Saturday, October 6, 2018

Baking Lessons

      My friend Tracy asked if I would like to give her granddaughter, Mataya, a lesson in making pies when she came down for some cooking lessons last summer. I, of course, was delighted. I thought I had learned enough since the first pie I baked, in the kitchen of my boyfriend's house in Cambridge fifty years ago, to teach an eleven-year-old child something useful. 
       We decided to cook at my house and to make one savory pie and one sweet one. I sent Mataya some recipe choices. She picked chicken pot pie and strawberry lime mousse tartlets. She and Tracy would come over mid-morning, and we would eat what we cooked for lunch.
      "Pie crusts are tricky.," I told Mataya as we began. "Sometimes they work, and sometimes they don't." She was not intimidated.
      I explained that it was important to keep the butter cold, to work the butter-and-flour mixture to a uniform consistency, to add very cold (iced) water to the butter-and-flour mixture, and not to overwork the dough.
      Mataya moved quickly and with confidence. It wasn't that she didn't listen to me but that she didn't seem to need to know what I was telling her. She whizzed through the process, moving from one step to another without hesitation. The dough was made, divided into four parts, and refrigerated. 
       While the dough was chilling, we made the crust for the chicken pot pie, then turned to the lime mousse filling for the tartlets. I started to instruct again, talking about the importance of timing and so forth. That's when Mataya told me about the cooking camps she has been to and what she learned there and the variety of things she cooked and how well she had done. I began to think I had nothing at all to teach Mataya. I never took a cooking class. She probably knew stuff I didn't know. I began to see that my role wasn't to teach Mataya anything about baking but simply to give her an opportunity to make some pies. 

      I knew that Mataya had also taken skiing lessons and had done some rigorous bicycle camp. She told me about going to a computer coding camp earlier in the summer. When I asked which activity she preferred, she said cooking (though maybe now, after another even more exciting bicycle camp, she might have changed her preferences).
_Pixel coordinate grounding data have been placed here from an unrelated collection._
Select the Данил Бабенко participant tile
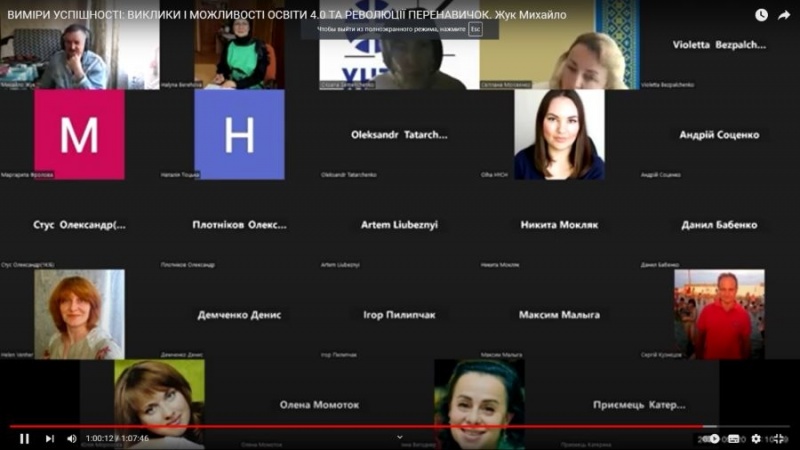This screenshot has width=800, height=450. (x=719, y=225)
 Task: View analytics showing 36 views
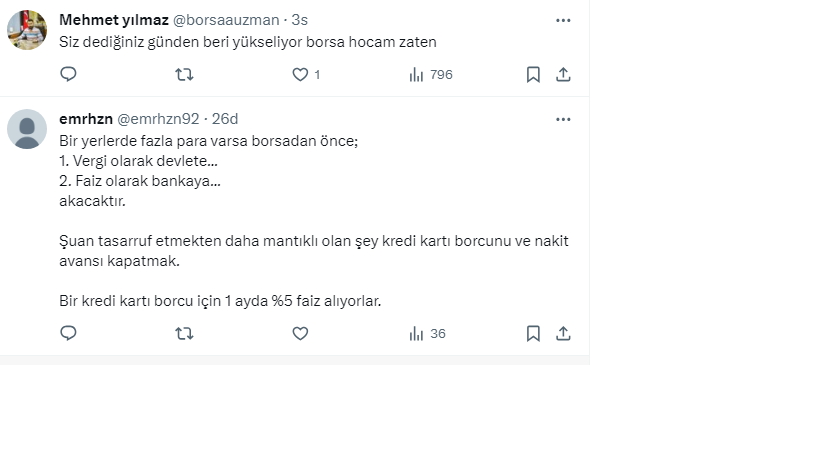click(427, 334)
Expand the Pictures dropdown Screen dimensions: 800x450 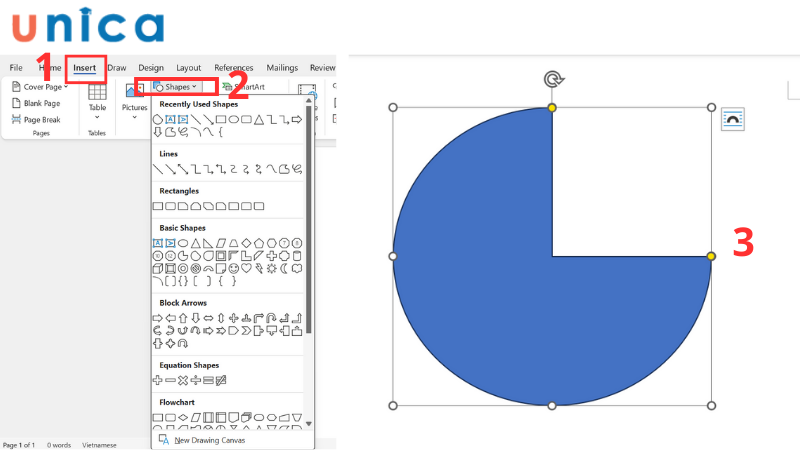(x=134, y=117)
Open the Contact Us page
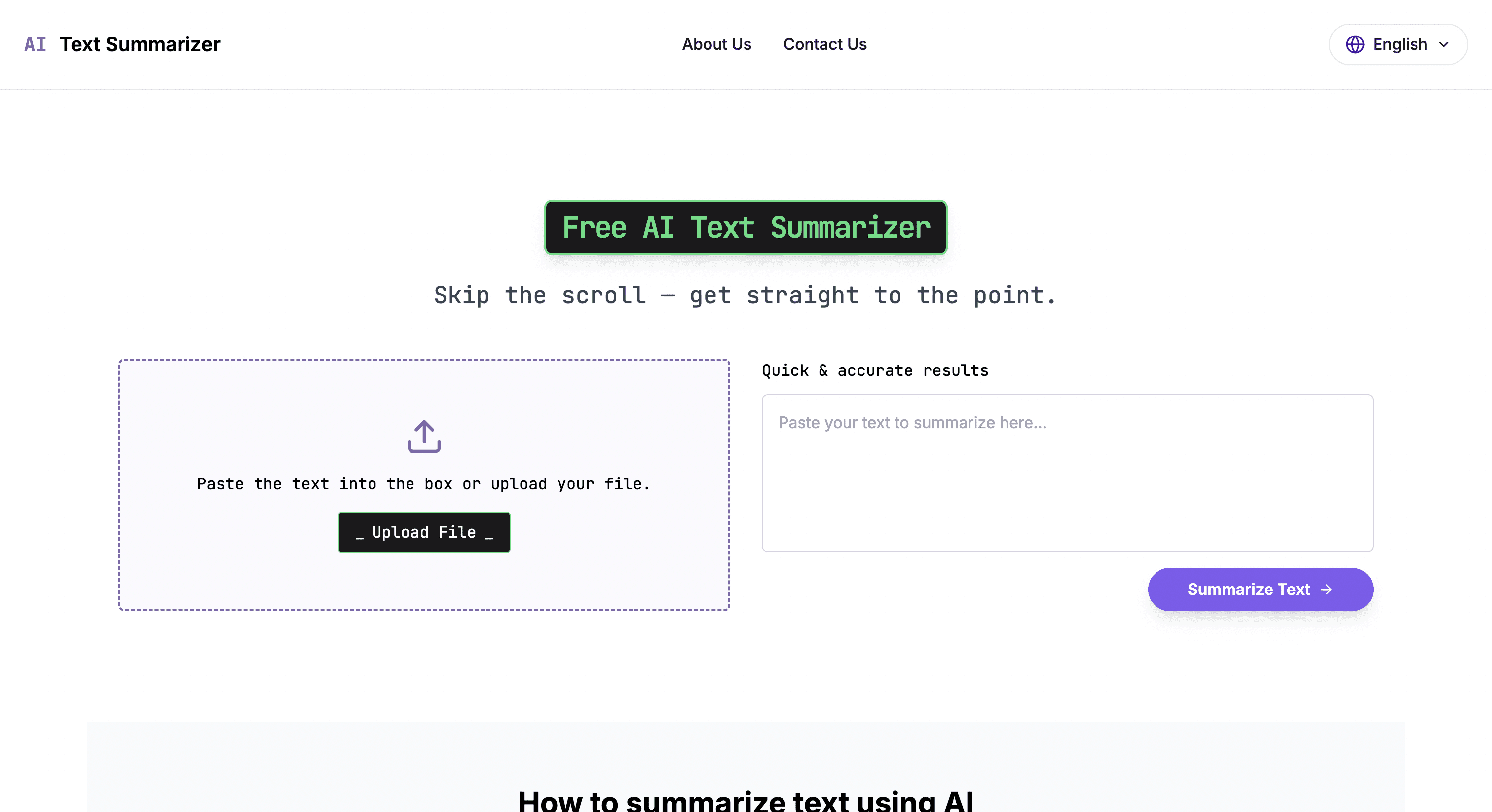 (825, 44)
      While Mataya and I were making the lime mousse filling, Tracy realized we weren't going to get around to cooking the chicken, so she took over that part of the project, chopping celery and carrots and stewing the chicken in its vegetable broth.
      I spread my pastry mat on the kitchen counter, anchored it with tape, and brought out the chilled dough, then, unable to leave the teaching mode, started instructing Mataya on how to roll out a pie dough. Full of confidence, she wielded the rolling pin briskly. "Don't push so hard," I suggested. "If you work it too hard, the dough will be tough." Four pastry rounds were cut out and pushed into the tart shells, filled with beans, and put into the oven.
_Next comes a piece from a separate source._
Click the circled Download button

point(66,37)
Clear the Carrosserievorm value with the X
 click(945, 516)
      Mataya admitted that she was the kind of cook who made a mess in the kitchen, but she impressed me by being the kind of cook who also immediately cleaned that mess, readying the kitchen for the next step, which, in this case, was to fill the cooled tart shells with the lime mousse, then to decorate the tarts. Mataya cut the strawberries into quarters and stuck them jauntily in a quadrant pattern. The bold red strawberries looked cute on the lime green filling.

      The tarts went into the refrigerator and the chicken pot pie into the oven. Tracy, Mataya, and I gave the kitchen a final cleaning and set the table for lunch. 
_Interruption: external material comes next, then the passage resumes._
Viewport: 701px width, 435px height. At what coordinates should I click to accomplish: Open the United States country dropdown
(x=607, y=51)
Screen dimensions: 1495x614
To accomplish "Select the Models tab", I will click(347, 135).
      Mataya's pie crusts were excellent. They were not tough. The crust for the chicken pot pie did not turn soggy. The crusts for the tartlets were flaky and perfectly complementary to the sharp citrus flavor of the filling. Mataya talked about how she would adjust the recipe, what she would do different next time. She talked liked a judge on the British Baking Show. 
      I was impressed with what Mataya had done. In not too many years, I think, I'll have to go to her house for baking lessons.